Nowhere - not in the bit I read before giving up because I didn't want to risk vomiting from reading more - was there any definition of exactly what a demon is and why fighting it is left to humans rather than ceded to angels or some other supernatural power. Again that's par for the course for dumb-ass stories like this, but it's still stupid. The main character tells us that "working for a vampire is strictly taboo" and disses vampires, saying they stink and are animals, and then immediately gets the hots for a vampire who comes to hire her to take on the demon child - the same vampire who attacked her not long before in a dark alley!
We were told the alley was dark, and she couldn't see the vamp, yet still she still chose to walk down it and apparently the light she was heading toward at the end of the alley actually lit nothing. This entire section about this attack made zero sense, and why on Earth would she melt for this vampire who had literally attacked and tried to abduct her?
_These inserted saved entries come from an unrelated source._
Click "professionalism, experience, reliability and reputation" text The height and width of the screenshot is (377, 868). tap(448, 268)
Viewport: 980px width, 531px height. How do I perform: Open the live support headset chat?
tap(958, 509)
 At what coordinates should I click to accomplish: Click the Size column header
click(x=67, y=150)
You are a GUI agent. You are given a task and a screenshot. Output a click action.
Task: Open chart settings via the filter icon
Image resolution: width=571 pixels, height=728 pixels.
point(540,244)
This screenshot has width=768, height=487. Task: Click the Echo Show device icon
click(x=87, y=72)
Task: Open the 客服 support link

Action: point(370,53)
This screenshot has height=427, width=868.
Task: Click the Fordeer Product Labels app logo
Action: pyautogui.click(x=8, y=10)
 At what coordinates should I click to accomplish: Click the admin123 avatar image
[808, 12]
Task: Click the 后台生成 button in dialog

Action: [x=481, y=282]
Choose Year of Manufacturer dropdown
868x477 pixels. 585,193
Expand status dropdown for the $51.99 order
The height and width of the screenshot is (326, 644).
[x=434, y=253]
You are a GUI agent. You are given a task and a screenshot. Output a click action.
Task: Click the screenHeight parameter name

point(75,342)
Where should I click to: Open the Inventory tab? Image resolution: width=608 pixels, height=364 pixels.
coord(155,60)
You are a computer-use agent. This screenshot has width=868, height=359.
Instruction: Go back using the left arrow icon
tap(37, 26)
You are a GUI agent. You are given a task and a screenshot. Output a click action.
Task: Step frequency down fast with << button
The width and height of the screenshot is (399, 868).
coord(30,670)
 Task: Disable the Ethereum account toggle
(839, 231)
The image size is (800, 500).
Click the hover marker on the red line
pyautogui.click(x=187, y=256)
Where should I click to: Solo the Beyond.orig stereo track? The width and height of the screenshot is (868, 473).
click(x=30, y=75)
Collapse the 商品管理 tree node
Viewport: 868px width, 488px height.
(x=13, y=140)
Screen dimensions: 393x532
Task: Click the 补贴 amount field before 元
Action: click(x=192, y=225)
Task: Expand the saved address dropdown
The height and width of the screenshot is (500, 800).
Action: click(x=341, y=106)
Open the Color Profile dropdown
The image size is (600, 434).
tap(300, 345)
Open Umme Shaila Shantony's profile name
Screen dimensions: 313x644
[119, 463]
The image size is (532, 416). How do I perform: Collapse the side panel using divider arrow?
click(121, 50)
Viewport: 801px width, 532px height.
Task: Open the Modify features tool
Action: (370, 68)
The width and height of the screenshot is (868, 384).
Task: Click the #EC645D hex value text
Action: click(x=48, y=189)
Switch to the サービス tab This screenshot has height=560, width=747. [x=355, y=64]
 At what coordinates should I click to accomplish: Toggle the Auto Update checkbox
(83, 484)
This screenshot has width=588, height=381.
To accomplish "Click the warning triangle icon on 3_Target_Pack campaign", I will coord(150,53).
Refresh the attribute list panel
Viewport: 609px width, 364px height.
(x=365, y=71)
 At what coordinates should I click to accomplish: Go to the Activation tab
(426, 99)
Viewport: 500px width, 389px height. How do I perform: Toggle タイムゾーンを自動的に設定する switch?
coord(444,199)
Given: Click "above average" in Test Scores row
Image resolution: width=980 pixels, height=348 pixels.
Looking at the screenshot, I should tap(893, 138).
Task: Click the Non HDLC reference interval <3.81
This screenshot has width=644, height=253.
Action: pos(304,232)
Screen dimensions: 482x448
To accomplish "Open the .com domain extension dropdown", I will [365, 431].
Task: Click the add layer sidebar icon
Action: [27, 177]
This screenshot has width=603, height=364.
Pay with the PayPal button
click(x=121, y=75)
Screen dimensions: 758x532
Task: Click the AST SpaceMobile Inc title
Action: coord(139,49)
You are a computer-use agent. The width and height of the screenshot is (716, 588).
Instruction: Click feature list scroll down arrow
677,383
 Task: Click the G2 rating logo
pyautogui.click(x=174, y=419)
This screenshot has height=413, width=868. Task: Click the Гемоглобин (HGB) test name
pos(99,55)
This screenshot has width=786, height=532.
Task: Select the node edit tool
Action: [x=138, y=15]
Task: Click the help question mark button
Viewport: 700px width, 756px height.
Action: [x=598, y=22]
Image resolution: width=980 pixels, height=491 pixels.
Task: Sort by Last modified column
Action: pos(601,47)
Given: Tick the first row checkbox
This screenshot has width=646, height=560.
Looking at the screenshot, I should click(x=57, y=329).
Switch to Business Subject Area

Why the vamps even need help form this woman goes unexplored and unexplained, of course. It was at that point that I quit because after all the dissing of vampires, like this author was finally going in a new and different direction, she swerved wright back to type by spewing out how sexual and beautiful this violent visitor was, that was it for me. Check please! I'm done!
This story was garbage which is sad because it was recycled. But then recycling only works for waste, not for writing novels.